A quoi peut-on bien penser quand on a plus de 45 ans de carrière et un nom connu dans la France entière et même au-delà ? Quand on a imposé un style et contribué à l’essor de la sculpture ? Quand on vous présente comme le digne héritier de François Pompon ? Ou quand on s’est taillé un parcours artistique hors norme ? …
Bref, à quoi pense-t-on quand on est Michel Couqueberg en 2025 ? A 79 ans, l’artiste qui aime se présenter comme un artisan d’art, continue son travail. Inlassablement. Car la sculpture reste sa raison de vivre. Avec une passion toujours intacte. On dirait même qu’il se réfrène, qu’il se contrôle pour ne pas laisser percer, plus que nécessaire, l’espèce de jubilation intérieure qui semble l’habiter.
Son atelier, c’est comme chez lui. Les centaines d’outils sont rangés minutieusement. L’ordre, la discipline avant toute chose. Et bien parlons-en, justement de son atelier, de son « antre », qui jouxte sa maison, à Orgeux. C’est l’univers de la tranquillité, du calme et des joies simples face à celui du profit, de la vitesse et du calcul.

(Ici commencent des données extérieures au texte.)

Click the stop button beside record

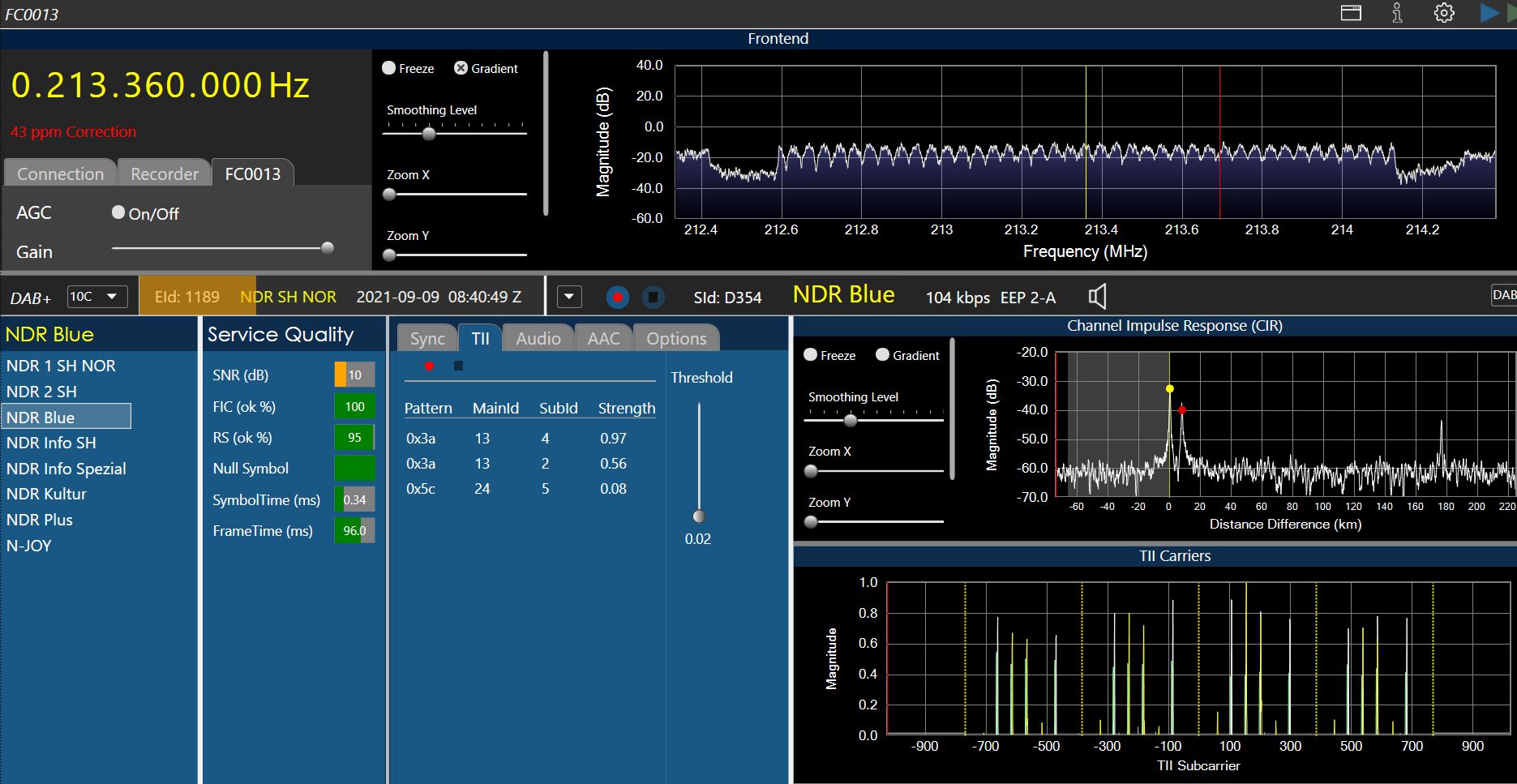[653, 298]
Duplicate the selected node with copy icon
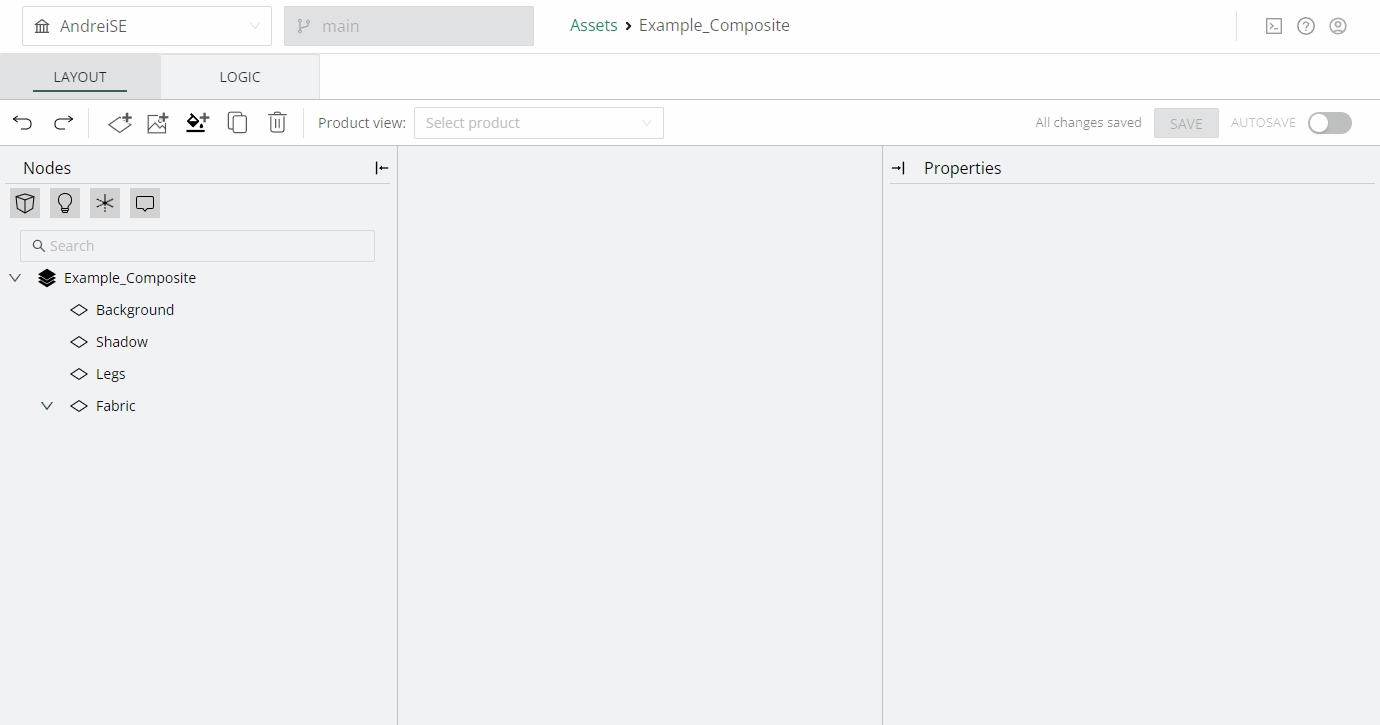 (x=237, y=123)
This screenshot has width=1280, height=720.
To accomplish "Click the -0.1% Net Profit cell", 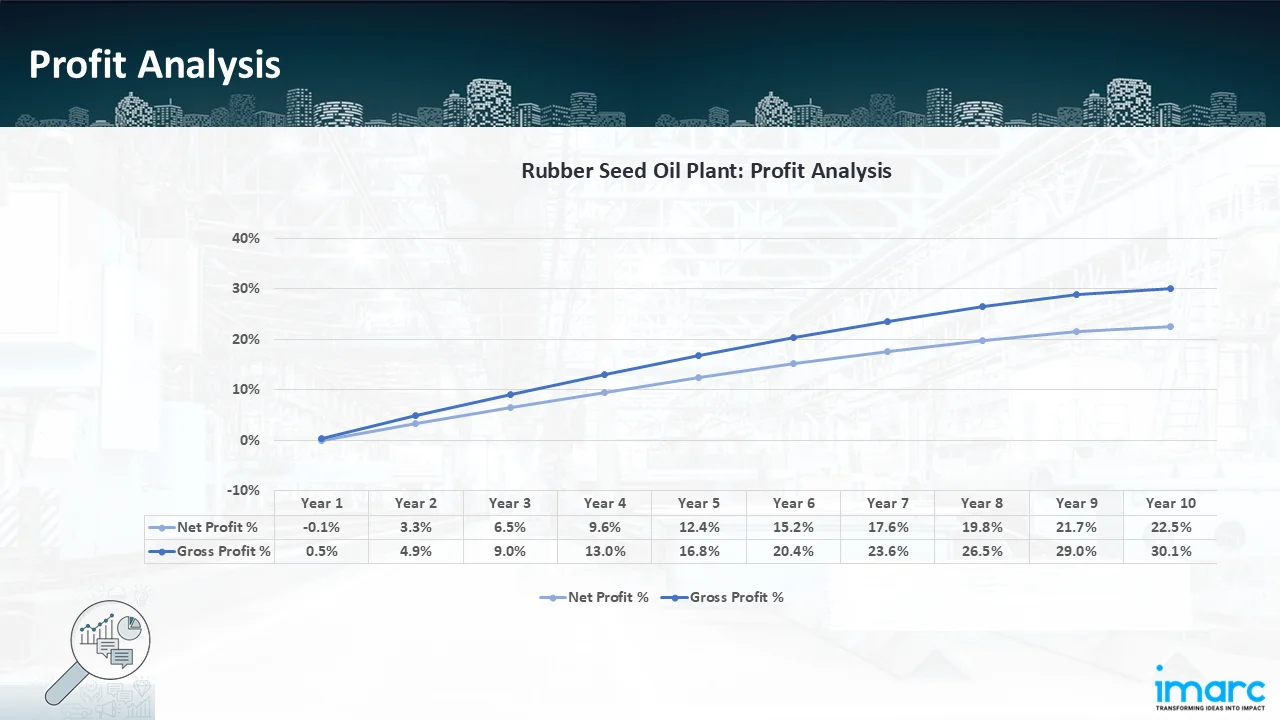I will point(322,527).
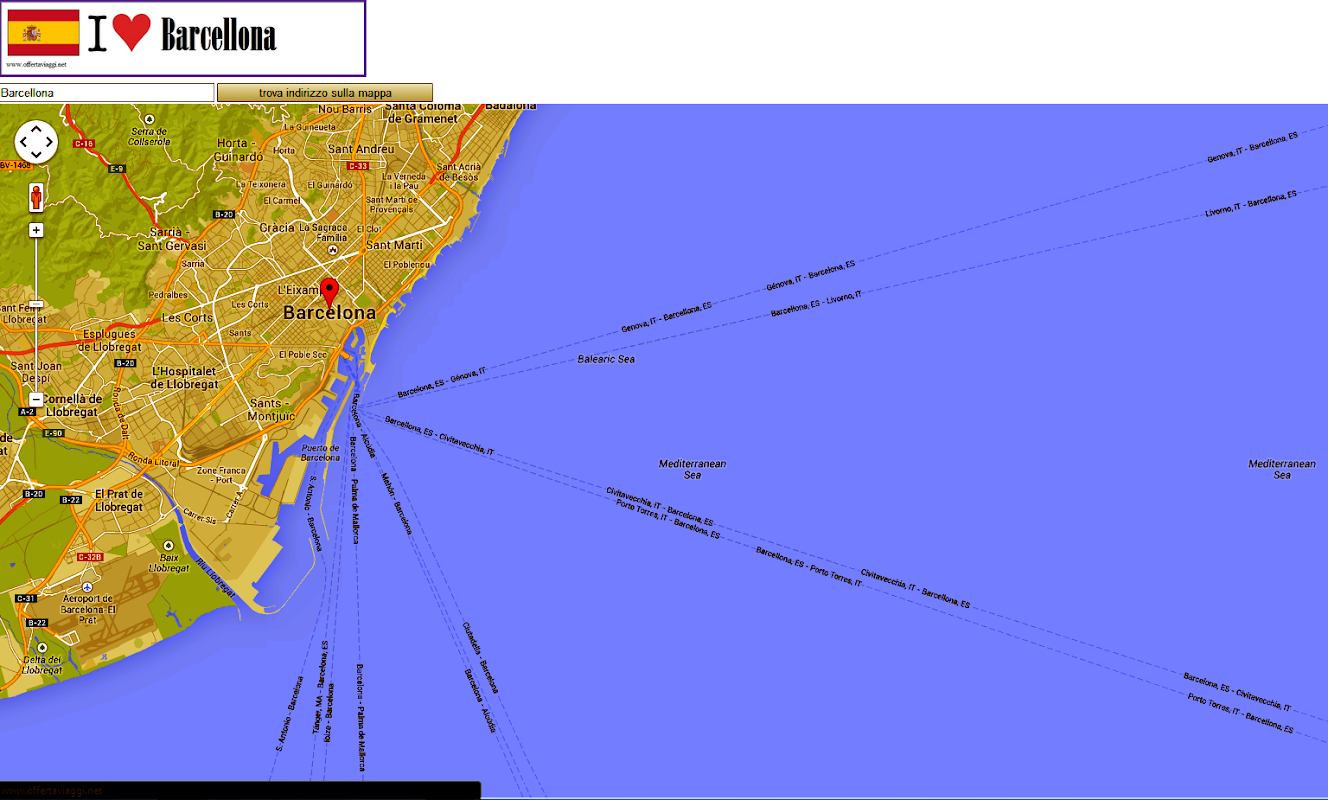The width and height of the screenshot is (1328, 800).
Task: Click the Street View pegman icon
Action: pos(36,198)
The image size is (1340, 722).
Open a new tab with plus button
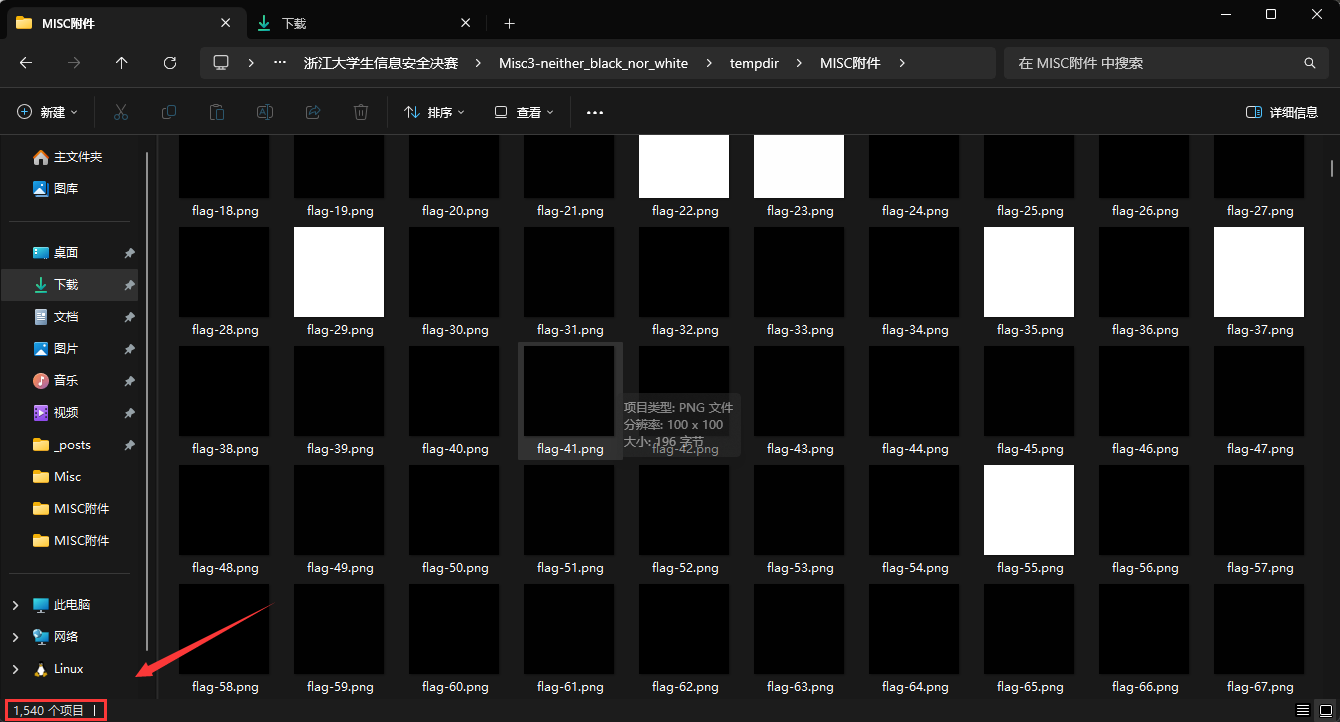(509, 23)
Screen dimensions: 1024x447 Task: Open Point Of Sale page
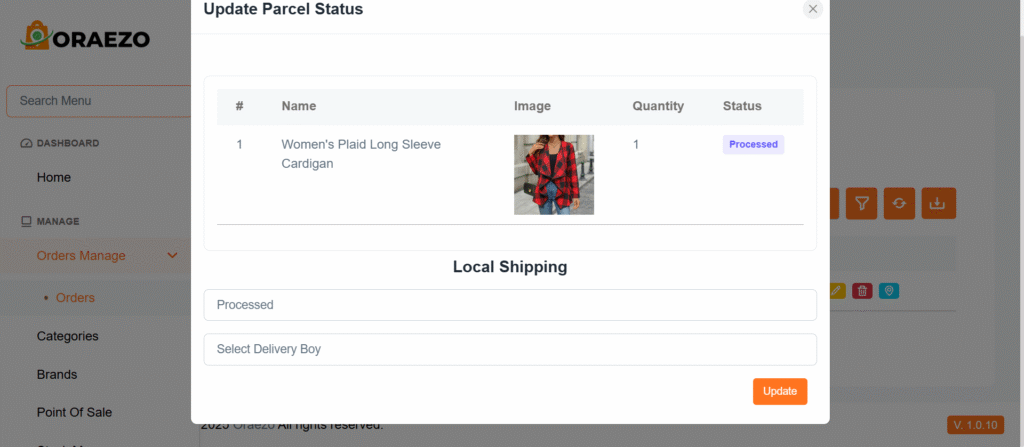click(74, 412)
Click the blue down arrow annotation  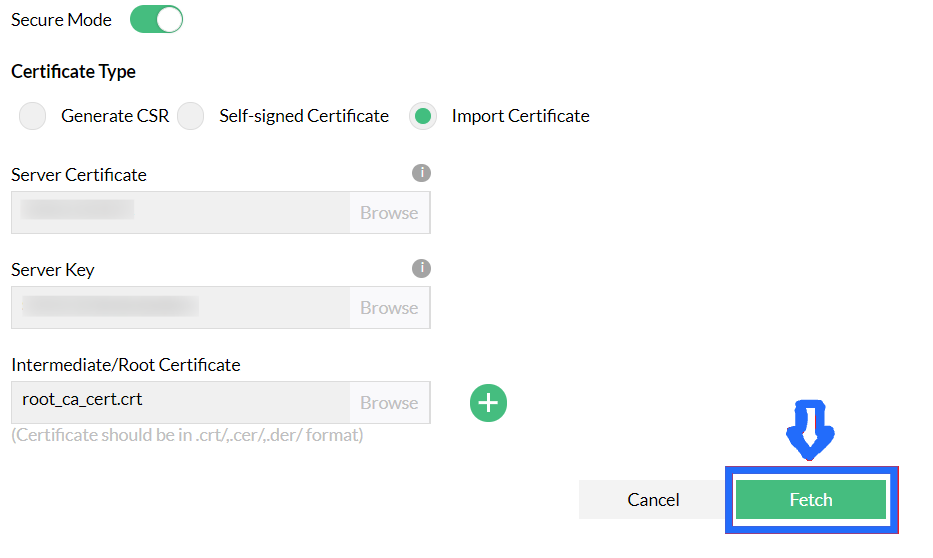coord(810,427)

C’est là qu’il aime recevoir. « Sur rendez-vous » précise-t-il le plus sérieusement du monde. Et il est difficile de rencontrer Michel Couqueberg sans être sous le charme de ce sourire solidement arrimé aux pommettes, de ce faux air de candeur, et surtout de cet enthousiasme inépuisable. Est-il trempé dans les matières de ses sculptures ? Le bronze, l’altuglas ? D’où lui vient donc cette capacité de résistance ? Cette effervescence ?
Une œuvre immense, un artiste humble
Le sourire avenant, la mine sympathique. Il parle peu de lui mais il a fait beaucoup parler de lui et la majorité de ses confrères, souvent avare de compliments, a régulièrement vanté son talent. Quand on lui demande de définir son art, Michel Couqueberg se montre très disert : « Je pars souvent de mes propres émotions et de ce que je ressens ». Au final, il aime se raconter. Le verbe le porte. Une lumière le transfigure.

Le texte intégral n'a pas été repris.